* _MATERIAL PROVIDED_:
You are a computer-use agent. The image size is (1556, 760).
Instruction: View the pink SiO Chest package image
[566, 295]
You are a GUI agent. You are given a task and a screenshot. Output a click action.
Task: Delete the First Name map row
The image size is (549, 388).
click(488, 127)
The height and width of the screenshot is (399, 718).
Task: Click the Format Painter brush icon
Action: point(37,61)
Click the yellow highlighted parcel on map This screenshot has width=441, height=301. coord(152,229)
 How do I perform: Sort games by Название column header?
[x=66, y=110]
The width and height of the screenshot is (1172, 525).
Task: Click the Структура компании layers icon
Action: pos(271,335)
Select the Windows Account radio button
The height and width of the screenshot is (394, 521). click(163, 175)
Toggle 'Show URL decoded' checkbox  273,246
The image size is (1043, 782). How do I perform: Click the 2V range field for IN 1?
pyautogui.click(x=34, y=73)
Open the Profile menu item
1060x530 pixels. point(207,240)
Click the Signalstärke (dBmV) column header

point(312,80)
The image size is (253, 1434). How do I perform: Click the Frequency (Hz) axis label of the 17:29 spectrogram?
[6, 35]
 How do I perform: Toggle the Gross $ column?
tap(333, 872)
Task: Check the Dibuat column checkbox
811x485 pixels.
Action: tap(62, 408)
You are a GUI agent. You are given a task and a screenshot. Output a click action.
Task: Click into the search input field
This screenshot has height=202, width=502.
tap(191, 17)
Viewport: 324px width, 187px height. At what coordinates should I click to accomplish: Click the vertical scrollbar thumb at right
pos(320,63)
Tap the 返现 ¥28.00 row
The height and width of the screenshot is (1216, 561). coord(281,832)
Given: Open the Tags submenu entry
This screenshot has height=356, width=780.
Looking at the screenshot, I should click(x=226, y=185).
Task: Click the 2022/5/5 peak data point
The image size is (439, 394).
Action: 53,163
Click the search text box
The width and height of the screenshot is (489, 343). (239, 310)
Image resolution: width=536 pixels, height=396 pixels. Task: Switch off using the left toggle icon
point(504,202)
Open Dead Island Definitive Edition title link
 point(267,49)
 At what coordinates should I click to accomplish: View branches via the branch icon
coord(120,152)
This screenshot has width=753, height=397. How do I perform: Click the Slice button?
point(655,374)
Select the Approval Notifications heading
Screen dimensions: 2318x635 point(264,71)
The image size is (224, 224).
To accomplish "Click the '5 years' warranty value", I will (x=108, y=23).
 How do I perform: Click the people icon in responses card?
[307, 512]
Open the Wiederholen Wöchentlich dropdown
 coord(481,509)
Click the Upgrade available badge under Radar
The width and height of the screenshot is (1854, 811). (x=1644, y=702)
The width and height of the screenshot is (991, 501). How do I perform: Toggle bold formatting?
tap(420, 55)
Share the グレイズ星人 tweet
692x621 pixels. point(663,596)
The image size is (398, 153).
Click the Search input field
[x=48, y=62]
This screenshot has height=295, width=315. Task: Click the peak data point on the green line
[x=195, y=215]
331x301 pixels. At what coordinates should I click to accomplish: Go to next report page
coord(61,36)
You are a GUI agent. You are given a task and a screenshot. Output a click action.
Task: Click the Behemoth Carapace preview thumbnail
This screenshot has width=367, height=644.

* _WORK INSTRUCTIONS_: All lines with the word "checkbox" need to be copied from the data above.

* _SOLUTION TO THIS TASK_:
Toggle 'Show URL decoded' checkbox  273,246
Task: Check the Dibuat column checkbox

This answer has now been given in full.